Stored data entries
....

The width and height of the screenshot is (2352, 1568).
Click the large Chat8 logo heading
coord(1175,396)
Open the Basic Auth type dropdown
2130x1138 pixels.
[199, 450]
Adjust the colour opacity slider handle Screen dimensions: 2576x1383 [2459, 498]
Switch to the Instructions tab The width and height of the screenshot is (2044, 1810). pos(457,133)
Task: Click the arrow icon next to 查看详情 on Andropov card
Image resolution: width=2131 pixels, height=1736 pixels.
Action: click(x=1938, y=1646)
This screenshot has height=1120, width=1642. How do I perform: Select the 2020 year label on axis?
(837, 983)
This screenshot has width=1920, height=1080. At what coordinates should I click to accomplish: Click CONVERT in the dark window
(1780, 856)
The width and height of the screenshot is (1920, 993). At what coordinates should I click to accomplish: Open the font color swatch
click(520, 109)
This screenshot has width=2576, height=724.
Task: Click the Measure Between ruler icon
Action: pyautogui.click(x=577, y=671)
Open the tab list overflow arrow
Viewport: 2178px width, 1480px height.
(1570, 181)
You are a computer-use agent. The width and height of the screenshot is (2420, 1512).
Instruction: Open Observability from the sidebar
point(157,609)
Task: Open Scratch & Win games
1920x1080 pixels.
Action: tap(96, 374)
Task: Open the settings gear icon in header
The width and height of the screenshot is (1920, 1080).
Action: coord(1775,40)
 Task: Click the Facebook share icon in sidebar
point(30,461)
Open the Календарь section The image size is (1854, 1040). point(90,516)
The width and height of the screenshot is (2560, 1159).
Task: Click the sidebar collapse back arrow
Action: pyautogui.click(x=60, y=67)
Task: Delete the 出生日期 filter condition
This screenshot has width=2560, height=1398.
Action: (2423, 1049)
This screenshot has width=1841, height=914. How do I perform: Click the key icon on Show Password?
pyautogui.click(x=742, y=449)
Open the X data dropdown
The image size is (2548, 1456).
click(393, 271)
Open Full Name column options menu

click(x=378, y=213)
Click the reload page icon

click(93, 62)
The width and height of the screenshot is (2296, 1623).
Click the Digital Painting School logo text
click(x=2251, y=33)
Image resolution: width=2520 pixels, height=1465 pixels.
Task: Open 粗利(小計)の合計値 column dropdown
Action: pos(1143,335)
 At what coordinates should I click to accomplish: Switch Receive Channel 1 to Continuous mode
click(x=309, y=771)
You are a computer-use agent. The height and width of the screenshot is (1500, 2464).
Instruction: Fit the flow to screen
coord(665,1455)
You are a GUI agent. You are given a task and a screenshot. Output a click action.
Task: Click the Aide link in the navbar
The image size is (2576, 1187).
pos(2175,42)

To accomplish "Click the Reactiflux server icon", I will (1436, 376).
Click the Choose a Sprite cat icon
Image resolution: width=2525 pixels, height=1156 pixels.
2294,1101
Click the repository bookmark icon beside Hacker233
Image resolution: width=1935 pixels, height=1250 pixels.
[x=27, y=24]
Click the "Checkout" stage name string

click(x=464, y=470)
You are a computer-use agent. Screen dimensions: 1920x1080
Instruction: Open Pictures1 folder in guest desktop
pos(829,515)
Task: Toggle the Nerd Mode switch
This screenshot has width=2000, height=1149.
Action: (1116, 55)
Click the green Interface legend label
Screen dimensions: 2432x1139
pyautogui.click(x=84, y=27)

....

> _Work task_: All lines of the data that hold "agent" need to be copied.

> _Solution for this task_:
You are a computer-use agent. The width and height of the screenshot is (2420, 1512).
You are a computer-use agent. The height and width of the screenshot is (1500, 2464).
You are a GUI agent. You are given a task and a screenshot. Output a click action.
You are a computer-use agent. Screen dimensions: 1920x1080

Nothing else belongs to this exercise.